Data excerpts
================================

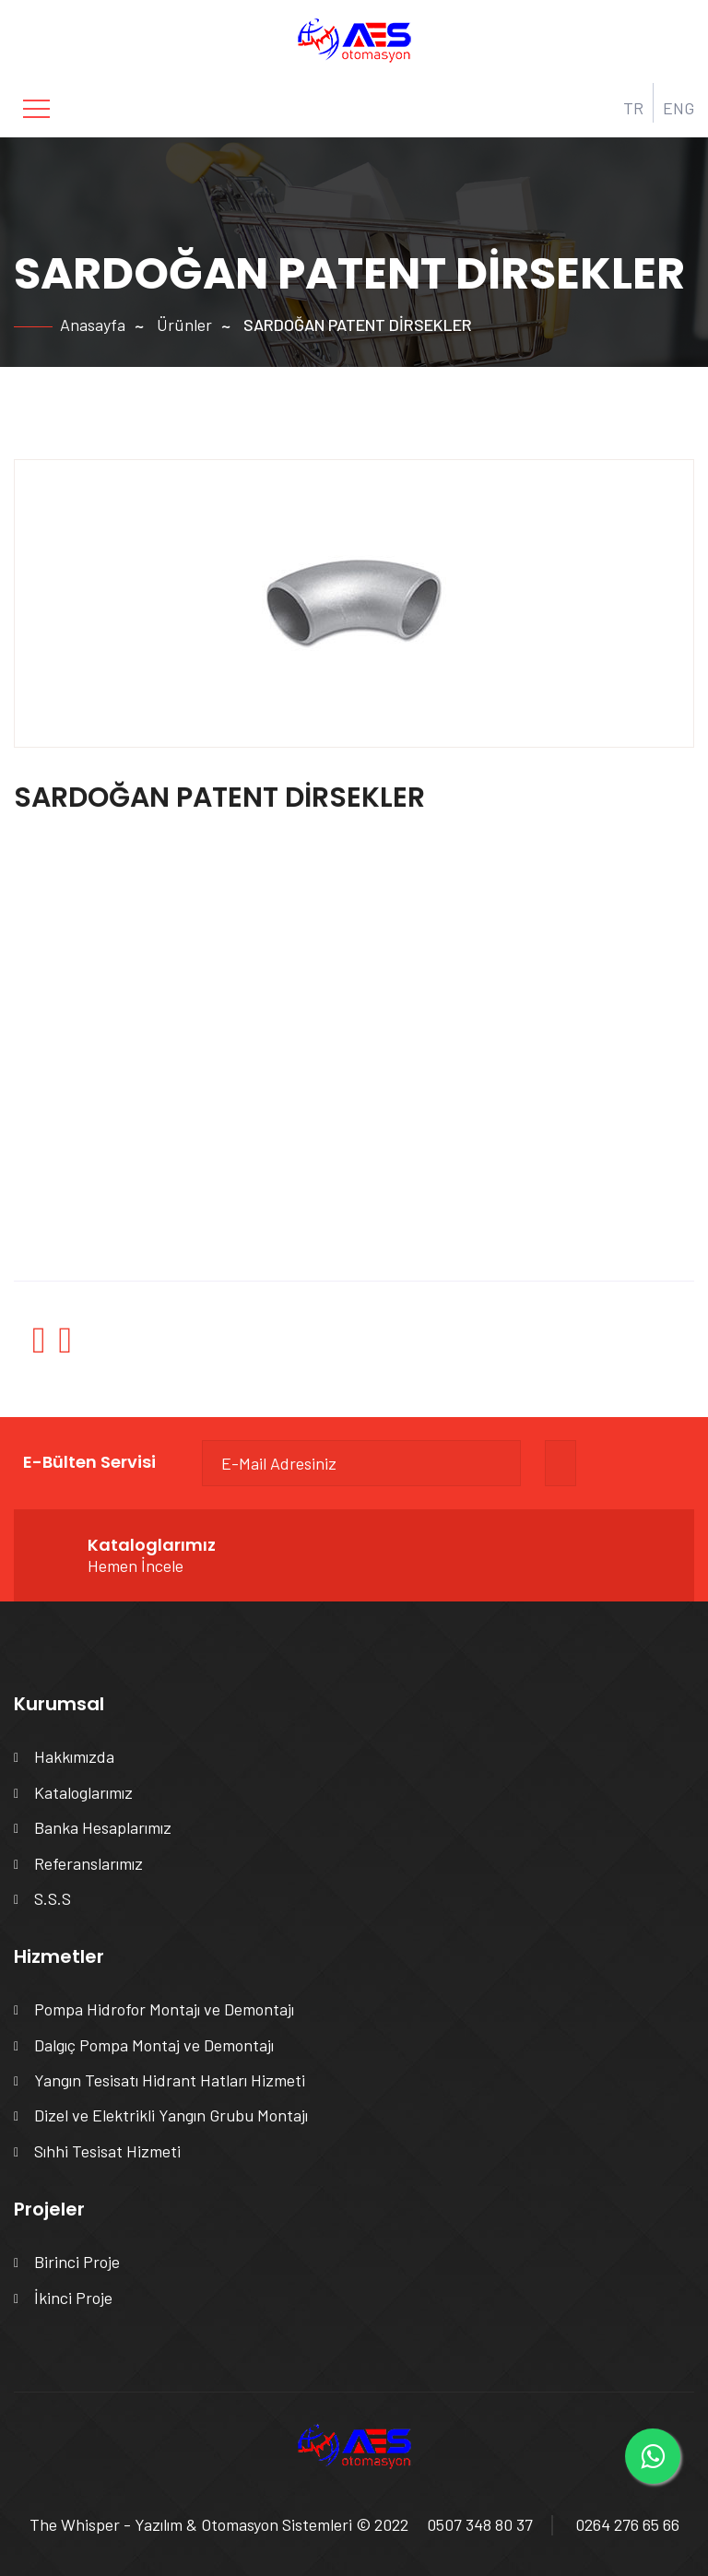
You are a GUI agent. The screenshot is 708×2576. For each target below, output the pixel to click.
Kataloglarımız (83, 1792)
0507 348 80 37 (480, 2524)
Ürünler (184, 324)
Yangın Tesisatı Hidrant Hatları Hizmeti (169, 2080)
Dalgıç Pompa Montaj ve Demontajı (154, 2045)
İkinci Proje (73, 2297)
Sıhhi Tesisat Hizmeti (107, 2151)
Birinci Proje (77, 2261)
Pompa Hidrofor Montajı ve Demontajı (164, 2009)
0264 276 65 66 (627, 2524)
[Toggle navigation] (36, 108)
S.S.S (52, 1898)
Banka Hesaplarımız (102, 1827)
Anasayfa (92, 324)
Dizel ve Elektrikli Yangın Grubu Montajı (171, 2115)
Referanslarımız (88, 1863)
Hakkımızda (74, 1756)
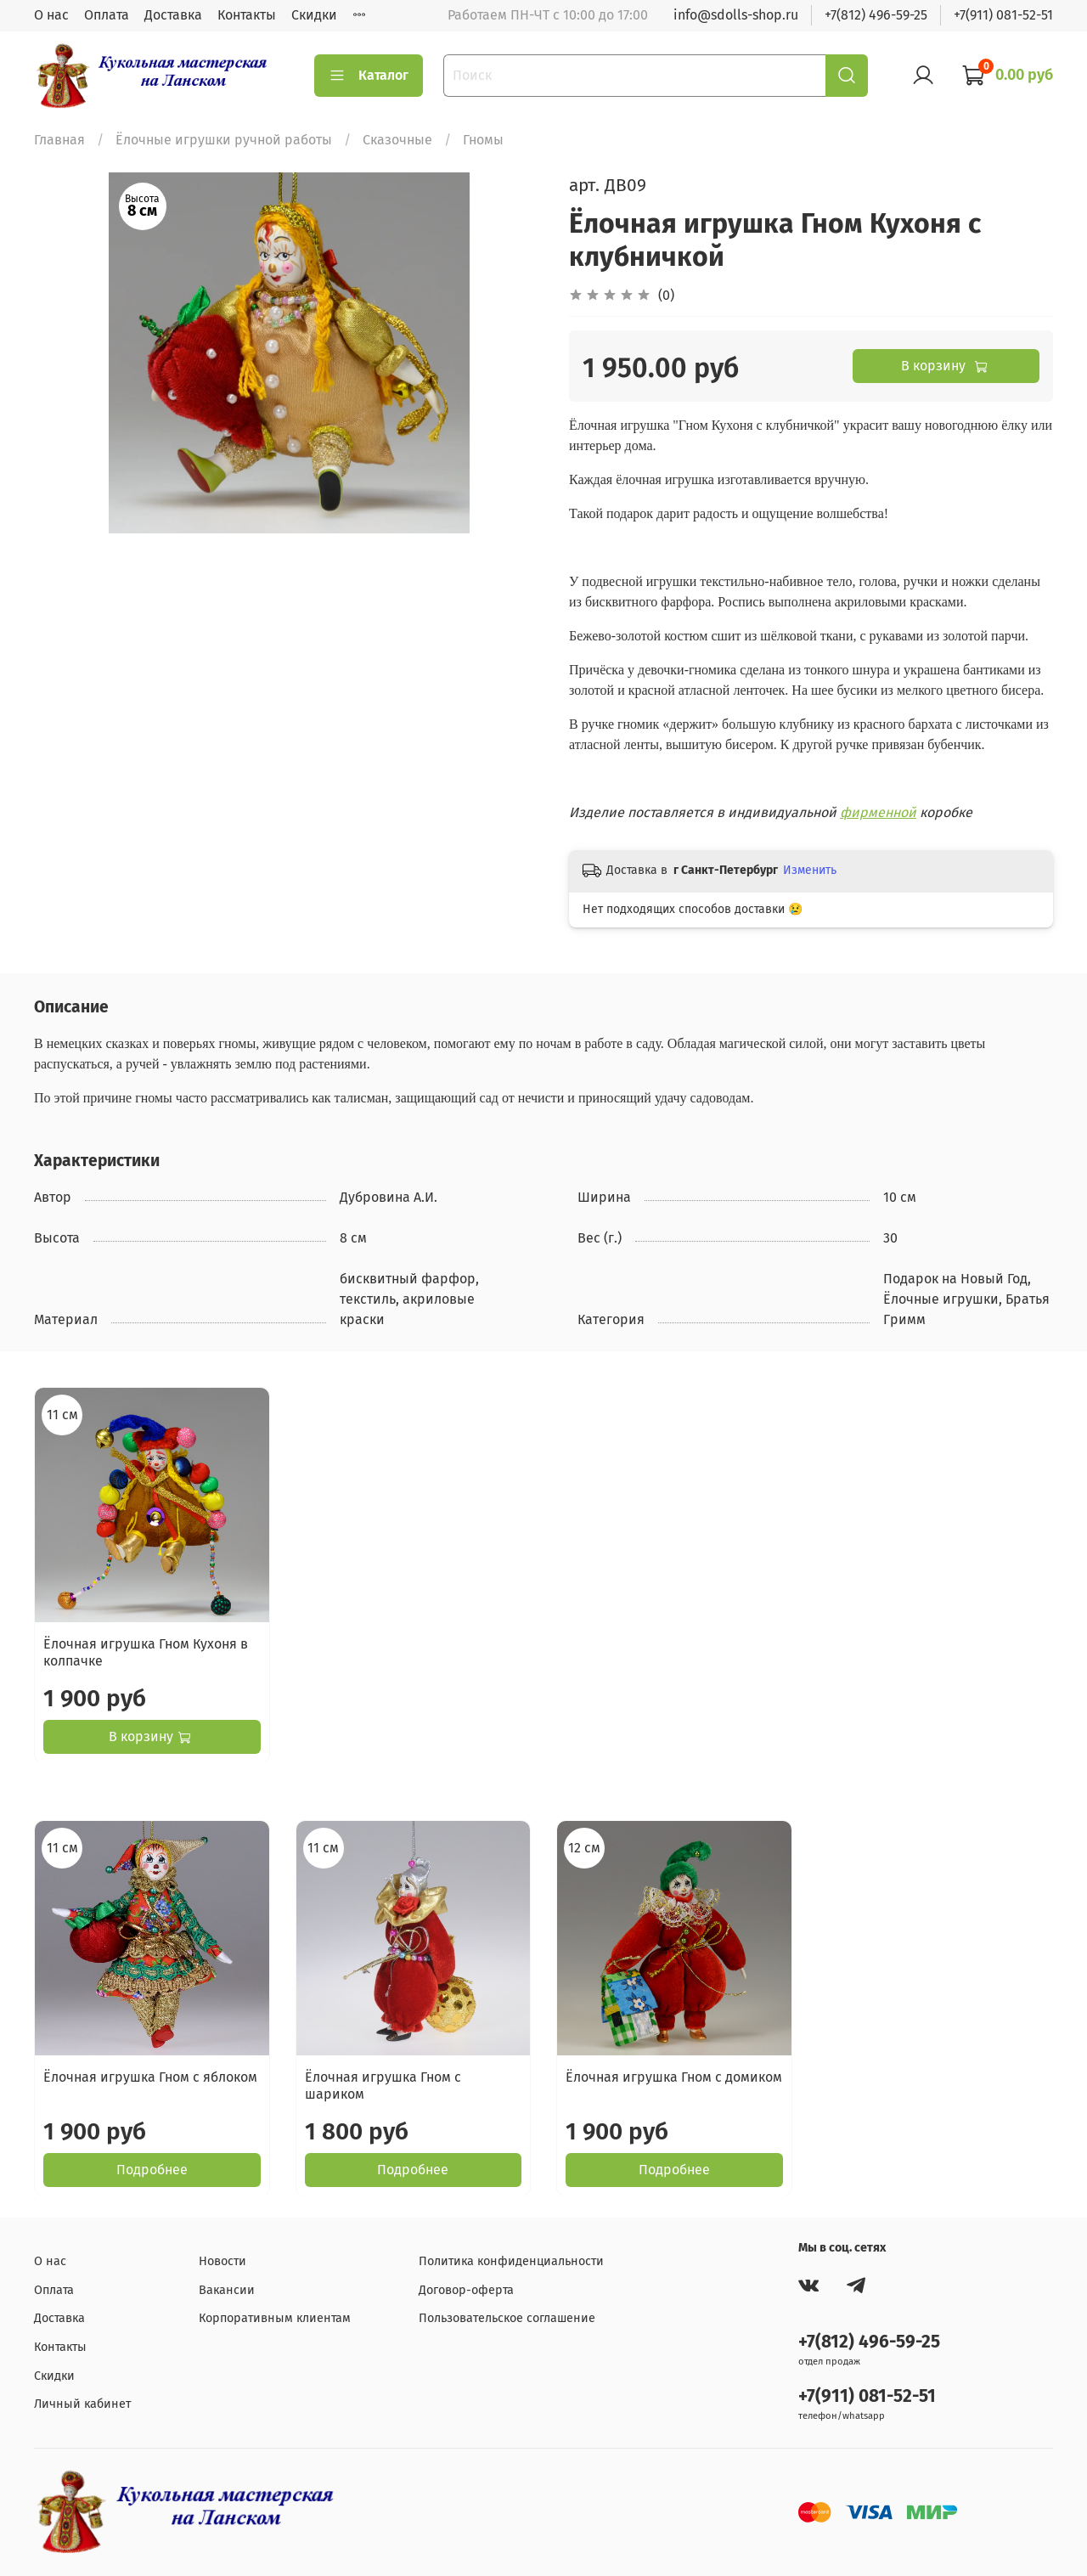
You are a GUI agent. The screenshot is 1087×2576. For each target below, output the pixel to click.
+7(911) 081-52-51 (1003, 15)
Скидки (314, 15)
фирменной (878, 812)
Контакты (246, 15)
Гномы (483, 140)
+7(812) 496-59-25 (876, 15)
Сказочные (397, 140)
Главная (59, 140)
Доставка (173, 15)
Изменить (809, 870)
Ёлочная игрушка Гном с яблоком (150, 2076)
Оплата (106, 15)
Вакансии (227, 2290)
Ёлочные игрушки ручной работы (223, 140)
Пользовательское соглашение (507, 2318)
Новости (222, 2261)
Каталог (368, 75)
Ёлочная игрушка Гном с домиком (674, 2076)
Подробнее (152, 2169)
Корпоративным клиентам (275, 2318)
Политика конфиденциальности (511, 2261)
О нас (51, 15)
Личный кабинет (82, 2404)
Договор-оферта (466, 2290)
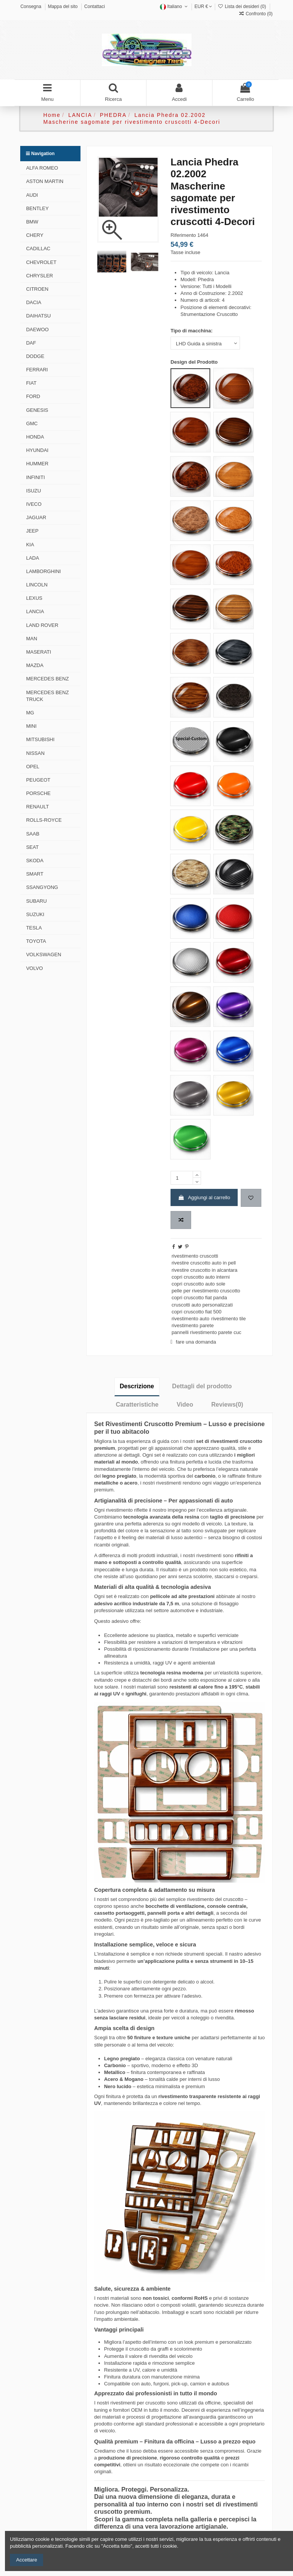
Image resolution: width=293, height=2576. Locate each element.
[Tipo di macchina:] (205, 343)
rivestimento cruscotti (195, 1256)
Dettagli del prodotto (202, 1386)
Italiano (174, 6)
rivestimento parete (193, 1325)
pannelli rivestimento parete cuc (206, 1332)
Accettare (26, 2560)
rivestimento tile (228, 1318)
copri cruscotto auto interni (201, 1277)
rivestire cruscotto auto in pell (204, 1263)
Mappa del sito (63, 6)
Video (185, 1404)
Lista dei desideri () (242, 6)
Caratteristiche (137, 1404)
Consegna (31, 6)
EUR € (204, 6)
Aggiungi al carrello (204, 1197)
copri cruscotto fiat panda (199, 1297)
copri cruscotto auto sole (198, 1284)
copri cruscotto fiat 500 (197, 1312)
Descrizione (137, 1386)
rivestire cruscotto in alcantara (205, 1270)
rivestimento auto (190, 1318)
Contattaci (94, 6)
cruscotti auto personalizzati (202, 1305)
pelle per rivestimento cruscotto (206, 1291)
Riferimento (183, 235)
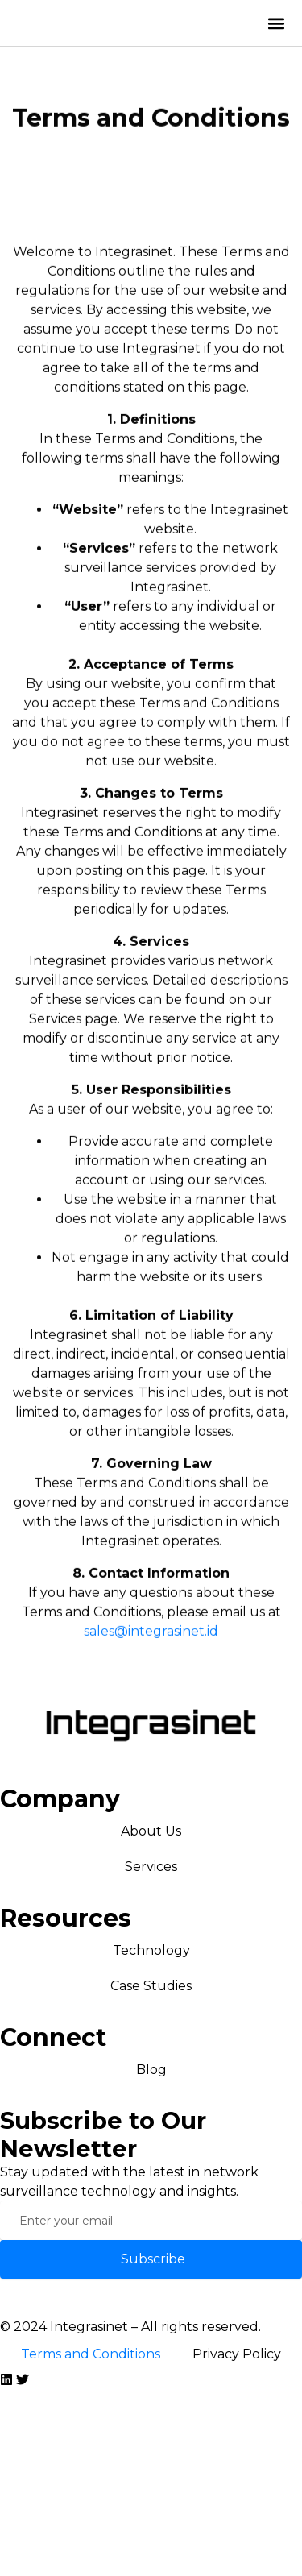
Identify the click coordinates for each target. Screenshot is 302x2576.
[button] (276, 23)
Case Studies (151, 1985)
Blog (151, 2069)
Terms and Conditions (90, 2354)
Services (151, 1866)
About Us (151, 1831)
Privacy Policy (236, 2354)
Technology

================================

Exercise brief
Copy every line of the data above word for word, leaving out the pictures.

Solution below
You are a GUI agent. The screenshot is 708×2576. For each target below, output the pixel to click.
Kataloglarımız (83, 1792)
0507 348 80 37 (480, 2524)
Ürünler (184, 324)
Yangın Tesisatı Hidrant Hatları Hizmeti (169, 2080)
Dalgıç Pompa Montaj ve Demontajı (154, 2045)
İkinci Proje (73, 2297)
Sıhhi Tesisat Hizmeti (107, 2151)
Birinci Proje (77, 2261)
Pompa Hidrofor Montajı ve Demontajı (164, 2009)
0264 276 65 66 (627, 2524)
[Toggle navigation] (36, 108)
S.S.S (52, 1898)
Banka Hesaplarımız (102, 1827)
Anasayfa (92, 324)
Dizel ve Elektrikli Yangın Grubu Montajı (171, 2115)
Referanslarımız (88, 1863)
Hakkımızda (74, 1756)
You are a GUI agent. The screenshot is 1087×2576. For each target below, output the pixel to click.
+7(911) 081-52-51 (1003, 15)
Скидки (314, 15)
фирменной (878, 812)
Контакты (246, 15)
Гномы (483, 140)
+7(812) 496-59-25 (876, 15)
Сказочные (397, 140)
Главная (59, 140)
Доставка (173, 15)
Изменить (809, 870)
Ёлочная игрушка Гном с яблоком (150, 2076)
Оплата (106, 15)
Вакансии (227, 2290)
Ёлочные игрушки ручной работы (223, 140)
Пользовательское соглашение (507, 2318)
Новости (222, 2261)
Каталог (368, 75)
Ёлочная игрушка Гном с домиком (674, 2076)
Подробнее (152, 2169)
Корпоративным клиентам (275, 2318)
Политика конфиденциальности (511, 2261)
О нас (51, 15)
Личный кабинет (82, 2404)
Договор-оферта (466, 2290)
Image resolution: width=293, height=2576. Locate each element.
[Tipo di macchina:] (205, 343)
rivestimento cruscotti (195, 1256)
Dettagli del prodotto (202, 1386)
Italiano (174, 6)
rivestimento parete (193, 1325)
pannelli rivestimento parete cuc (206, 1332)
Accettare (26, 2560)
rivestimento tile (228, 1318)
copri cruscotto auto interni (201, 1277)
rivestire cruscotto auto in pell (204, 1263)
Mappa del sito (63, 6)
Video (185, 1404)
Lista dei desideri () (242, 6)
Caratteristiche (137, 1404)
Consegna (31, 6)
EUR € (204, 6)
Aggiungi al carrello (204, 1197)
copri cruscotto fiat panda (199, 1297)
copri cruscotto auto sole (198, 1284)
copri cruscotto fiat 500 (197, 1312)
Descrizione (137, 1386)
rivestire cruscotto in alcantara (205, 1270)
rivestimento auto (190, 1318)
Contattaci (94, 6)
cruscotti auto personalizzati (202, 1305)
pelle per rivestimento cruscotto (206, 1291)
Riferimento (183, 235)
Identify the click coordinates for each target. Screenshot is 302x2576.
[button] (276, 23)
Case Studies (151, 1985)
Blog (151, 2069)
Terms and Conditions (90, 2354)
Services (151, 1866)
About Us (151, 1831)
Privacy Policy (236, 2354)
Technology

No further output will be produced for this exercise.